**What to work on:** Begin at the top of the records and copy each line exactly. The line containing "滋賀県 (63, 2247)" is the last one to include.

[Items from a dataset]

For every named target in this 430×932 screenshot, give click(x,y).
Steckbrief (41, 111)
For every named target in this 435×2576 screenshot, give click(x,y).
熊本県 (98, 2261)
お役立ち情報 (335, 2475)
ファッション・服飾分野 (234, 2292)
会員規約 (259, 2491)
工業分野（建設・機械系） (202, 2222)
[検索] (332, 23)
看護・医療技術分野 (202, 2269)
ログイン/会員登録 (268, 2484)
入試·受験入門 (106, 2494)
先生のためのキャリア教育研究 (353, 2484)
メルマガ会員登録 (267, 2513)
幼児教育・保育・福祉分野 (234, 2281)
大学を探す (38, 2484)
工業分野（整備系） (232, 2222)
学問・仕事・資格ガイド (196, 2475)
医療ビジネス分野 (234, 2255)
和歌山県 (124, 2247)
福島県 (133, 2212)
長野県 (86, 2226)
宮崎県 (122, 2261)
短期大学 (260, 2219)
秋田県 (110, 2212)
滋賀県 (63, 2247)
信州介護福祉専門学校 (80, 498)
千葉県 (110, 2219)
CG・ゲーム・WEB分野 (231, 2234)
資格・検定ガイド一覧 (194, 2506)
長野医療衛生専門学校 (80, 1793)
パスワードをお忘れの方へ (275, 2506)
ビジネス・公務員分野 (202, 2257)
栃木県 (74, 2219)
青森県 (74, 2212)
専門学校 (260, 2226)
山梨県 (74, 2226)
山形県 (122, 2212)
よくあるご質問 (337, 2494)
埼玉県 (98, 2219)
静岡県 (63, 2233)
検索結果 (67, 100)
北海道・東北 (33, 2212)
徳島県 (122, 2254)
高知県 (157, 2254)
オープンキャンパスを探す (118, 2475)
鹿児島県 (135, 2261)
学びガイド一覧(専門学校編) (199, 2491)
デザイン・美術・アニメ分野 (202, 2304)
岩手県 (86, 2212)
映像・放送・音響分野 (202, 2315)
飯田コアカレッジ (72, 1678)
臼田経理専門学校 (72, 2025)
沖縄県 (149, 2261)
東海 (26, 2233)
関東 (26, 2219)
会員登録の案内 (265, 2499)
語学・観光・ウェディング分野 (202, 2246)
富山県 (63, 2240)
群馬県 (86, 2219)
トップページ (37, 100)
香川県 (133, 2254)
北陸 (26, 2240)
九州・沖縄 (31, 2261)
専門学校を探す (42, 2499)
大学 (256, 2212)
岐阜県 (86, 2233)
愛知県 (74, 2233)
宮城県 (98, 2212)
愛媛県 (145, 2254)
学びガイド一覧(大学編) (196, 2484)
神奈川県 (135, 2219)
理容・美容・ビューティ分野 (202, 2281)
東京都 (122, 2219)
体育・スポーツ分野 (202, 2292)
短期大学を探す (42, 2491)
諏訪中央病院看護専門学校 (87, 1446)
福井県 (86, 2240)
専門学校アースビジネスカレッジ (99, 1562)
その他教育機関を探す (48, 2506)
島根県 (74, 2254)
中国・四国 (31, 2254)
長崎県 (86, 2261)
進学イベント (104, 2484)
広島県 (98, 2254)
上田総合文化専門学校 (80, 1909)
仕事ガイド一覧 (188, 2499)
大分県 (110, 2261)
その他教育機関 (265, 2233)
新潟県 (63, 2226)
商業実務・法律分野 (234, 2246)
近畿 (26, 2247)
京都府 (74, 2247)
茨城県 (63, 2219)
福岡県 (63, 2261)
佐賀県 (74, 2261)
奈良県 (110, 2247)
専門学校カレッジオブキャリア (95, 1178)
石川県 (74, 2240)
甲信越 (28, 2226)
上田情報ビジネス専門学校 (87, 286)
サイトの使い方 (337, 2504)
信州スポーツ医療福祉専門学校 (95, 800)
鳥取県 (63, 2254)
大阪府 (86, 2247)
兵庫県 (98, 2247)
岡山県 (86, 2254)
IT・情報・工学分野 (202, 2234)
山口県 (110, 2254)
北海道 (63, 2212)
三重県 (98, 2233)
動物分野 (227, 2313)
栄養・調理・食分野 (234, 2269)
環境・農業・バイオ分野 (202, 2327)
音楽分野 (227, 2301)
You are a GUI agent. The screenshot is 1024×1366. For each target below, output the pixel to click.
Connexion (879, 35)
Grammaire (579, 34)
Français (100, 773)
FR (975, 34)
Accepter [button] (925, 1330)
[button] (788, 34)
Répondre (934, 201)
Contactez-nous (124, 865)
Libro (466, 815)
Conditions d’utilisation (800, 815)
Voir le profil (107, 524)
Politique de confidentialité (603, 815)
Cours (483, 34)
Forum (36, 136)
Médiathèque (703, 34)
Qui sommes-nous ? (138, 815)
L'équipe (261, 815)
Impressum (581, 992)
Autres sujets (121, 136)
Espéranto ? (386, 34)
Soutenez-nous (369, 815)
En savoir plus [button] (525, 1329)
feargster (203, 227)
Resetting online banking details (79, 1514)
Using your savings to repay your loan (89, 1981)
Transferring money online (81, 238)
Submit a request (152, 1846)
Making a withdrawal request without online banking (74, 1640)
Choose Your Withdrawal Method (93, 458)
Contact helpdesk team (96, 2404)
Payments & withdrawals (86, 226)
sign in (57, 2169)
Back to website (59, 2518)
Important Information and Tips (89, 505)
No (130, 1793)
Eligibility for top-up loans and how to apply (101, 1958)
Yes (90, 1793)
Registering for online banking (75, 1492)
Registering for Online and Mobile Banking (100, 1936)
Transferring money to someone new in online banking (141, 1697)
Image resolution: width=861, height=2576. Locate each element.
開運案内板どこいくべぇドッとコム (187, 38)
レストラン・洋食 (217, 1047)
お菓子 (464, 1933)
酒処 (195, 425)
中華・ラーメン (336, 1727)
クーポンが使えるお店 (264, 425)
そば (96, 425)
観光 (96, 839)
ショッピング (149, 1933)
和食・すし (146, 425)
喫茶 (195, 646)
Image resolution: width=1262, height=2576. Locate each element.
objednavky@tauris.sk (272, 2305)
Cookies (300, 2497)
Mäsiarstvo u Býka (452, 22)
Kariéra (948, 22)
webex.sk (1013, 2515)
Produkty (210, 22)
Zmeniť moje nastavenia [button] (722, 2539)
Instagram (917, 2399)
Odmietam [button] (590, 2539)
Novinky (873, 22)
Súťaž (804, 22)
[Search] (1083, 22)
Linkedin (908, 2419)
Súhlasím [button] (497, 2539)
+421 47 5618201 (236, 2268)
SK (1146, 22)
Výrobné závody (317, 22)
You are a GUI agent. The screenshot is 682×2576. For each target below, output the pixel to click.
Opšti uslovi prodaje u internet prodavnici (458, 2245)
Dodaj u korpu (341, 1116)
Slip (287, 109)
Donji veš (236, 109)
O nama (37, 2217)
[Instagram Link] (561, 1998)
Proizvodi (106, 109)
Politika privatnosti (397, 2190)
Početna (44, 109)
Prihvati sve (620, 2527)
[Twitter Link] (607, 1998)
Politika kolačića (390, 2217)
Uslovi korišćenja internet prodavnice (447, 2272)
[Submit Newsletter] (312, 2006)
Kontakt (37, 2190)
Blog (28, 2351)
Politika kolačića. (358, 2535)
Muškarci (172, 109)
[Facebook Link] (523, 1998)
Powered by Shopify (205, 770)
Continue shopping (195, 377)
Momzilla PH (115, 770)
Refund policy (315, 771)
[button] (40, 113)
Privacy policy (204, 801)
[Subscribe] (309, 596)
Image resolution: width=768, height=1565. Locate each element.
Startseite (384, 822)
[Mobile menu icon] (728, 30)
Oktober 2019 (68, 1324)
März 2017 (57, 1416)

**Output for this task:**
For every named target in this 430×932 screenshot, give click(x,y).
Steckbrief (41, 111)
For every named target in this 435×2576 screenshot, give click(x,y).
熊本県 (98, 2261)
お役立ち情報 (335, 2475)
ファッション・服飾分野 (234, 2292)
会員規約 (259, 2491)
工業分野（建設・機械系） (202, 2222)
[検索] (332, 23)
看護・医療技術分野 (202, 2269)
ログイン/会員登録 (268, 2484)
入試·受験入門 (106, 2494)
先生のためのキャリア教育研究 (353, 2484)
メルマガ会員登録 (267, 2513)
幼児教育・保育・福祉分野 (234, 2281)
大学を探す (38, 2484)
工業分野（整備系） (232, 2222)
学問・仕事・資格ガイド (196, 2475)
医療ビジネス分野 (234, 2255)
和歌山県 (124, 2247)
福島県 (133, 2212)
長野県 (86, 2226)
宮崎県 (122, 2261)
短期大学 (260, 2219)
秋田県 (110, 2212)
滋賀県 (63, 2247)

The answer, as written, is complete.